How to Recover Data of a Citrix Hypervisor XenServer Virtual Machine

What you need to install Citrix hypervisor

For starters, let’s explore how to install this hypervisor. There are a few things to be checked before installing XenServer version 8.

It requires a 64-bit Intel VT or AMD-V processor based on x86 architecture.

If you plan to run Windows virtual machines, you need to enable hardware virtualization technologies – Intel VT or AMD-V in BIOS.

Booting Citrix Hypervisor XenServer

Also, you need to download an installation ISO image from the Citrix website before you can install the Xen hypervisor. To do it, go to the Citrix download page. From the drop-down menu, select Citrix Hypervisor (XenServer), and the choose the latest version, 8.2 LTSR. You need to register before you can download anything.

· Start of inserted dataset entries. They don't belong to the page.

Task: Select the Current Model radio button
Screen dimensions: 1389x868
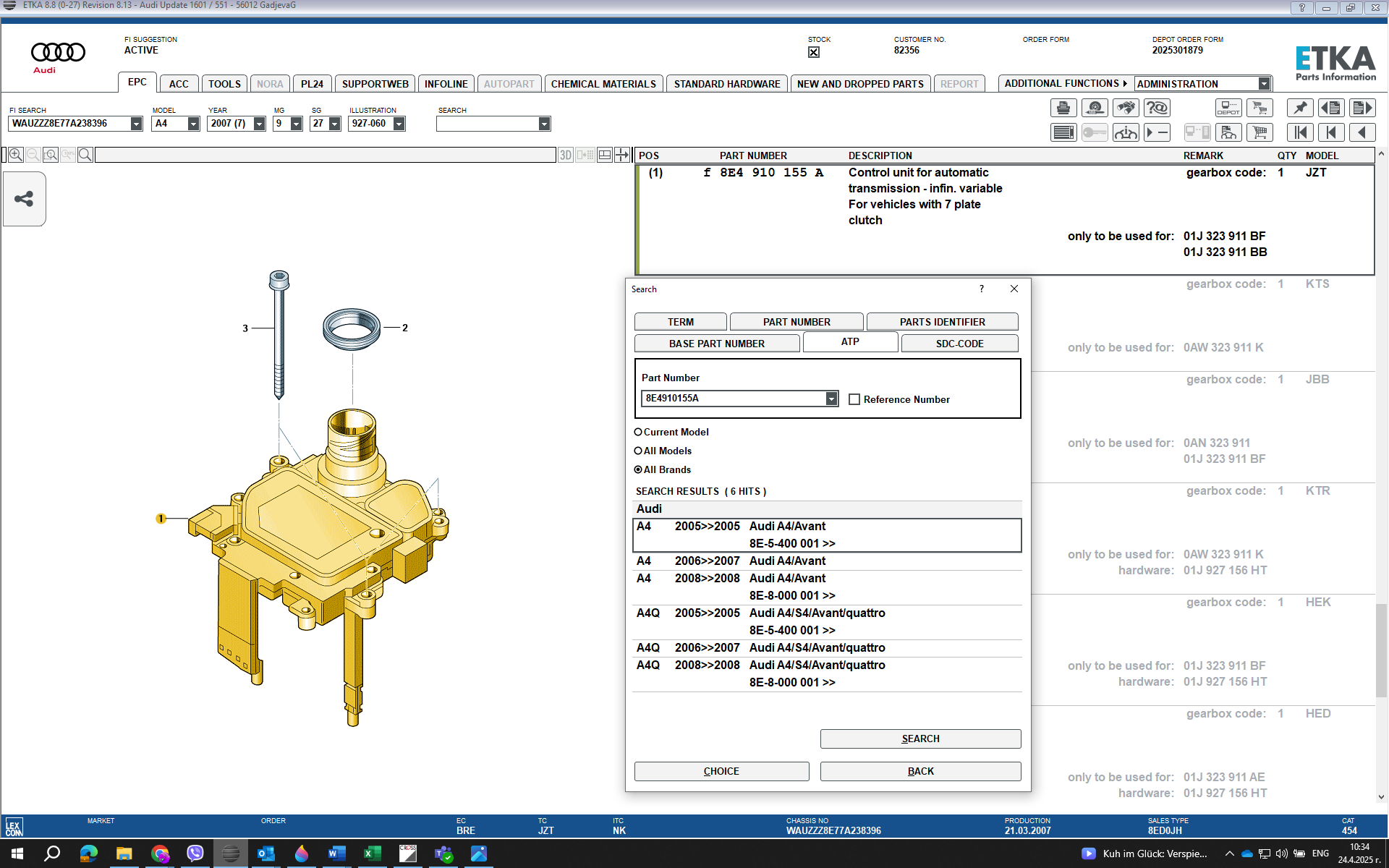Action: coord(638,432)
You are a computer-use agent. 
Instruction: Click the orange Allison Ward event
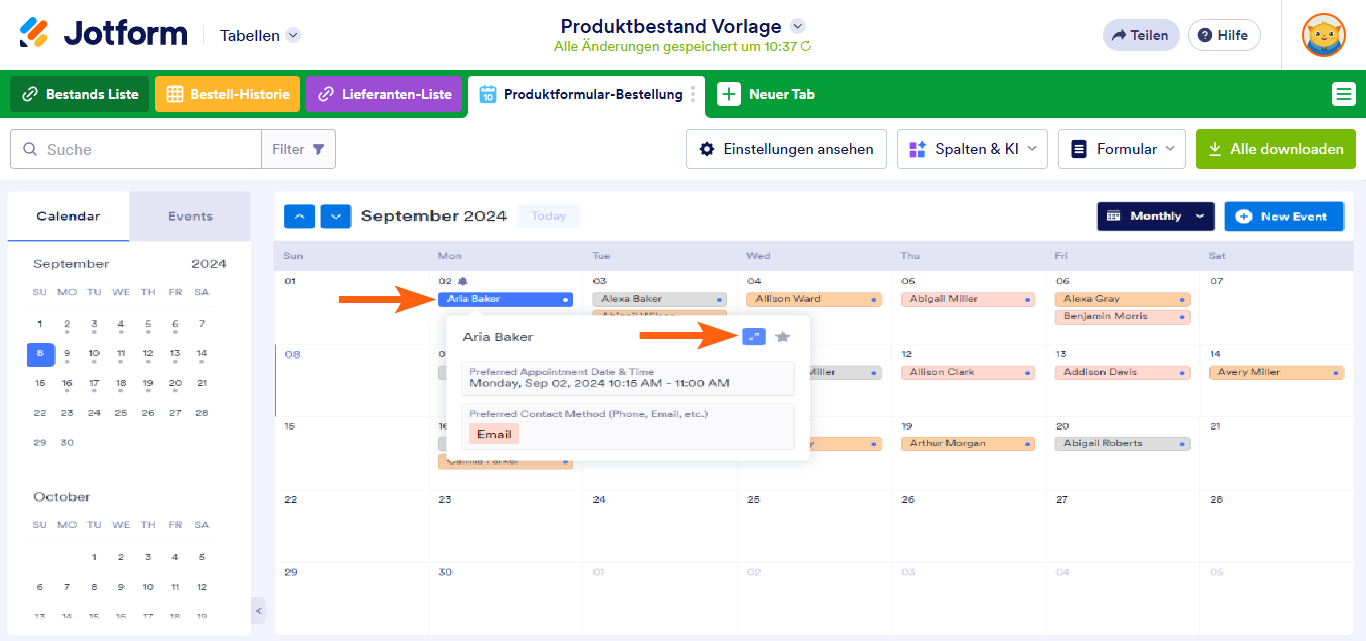(x=813, y=299)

How to install Citrix hypervisor 8.2

Add the ISO image to your server with the remote management console such as IMM, iLO etc, or create a bootable USB drive.

Add the ISO image to your server with the remote management console

To begin the installation, start the server and boot from the USB drive. In the GRUB boot menu, choose Install.

Install Citrix Hypervisor

At the first stage, choose the keyboard layout to be used and click OK. At the next step, press F9 if you need to download a special device driver, or click OK to continue if you don’t need it. Accept the license agreement – Accept EULA.

Choose the keyboard layout

Then choose the disk where you want to install Citrix Hypervisor (XenServer). As I install it from a local disk, I choose “Local media” from the list of sources and click OK to continue.

Choose the disk for installation

When installing from CD/DVD, it is recommended to check the disk; otherwise, skip the check by clicking ОК. Set the password for the root account, type it again to confirm, and click OK.

Type the root password

At the next step, you need to configure network parameters, set the automatic or static IP address, add a subnet and gateway – and finally click OK.

Configuring network options

After that, set the host name and configure the DNS server – and click OK when you’re done. Select location – click OK, and city – click OK again.

Set the host name and configure the DNS server

To synchronize time, select NTP and click OK to continue. Finally, it’s time to hit the button “Install Citrix Hypervisor” to begin the installation. All the data on the disk will be removed.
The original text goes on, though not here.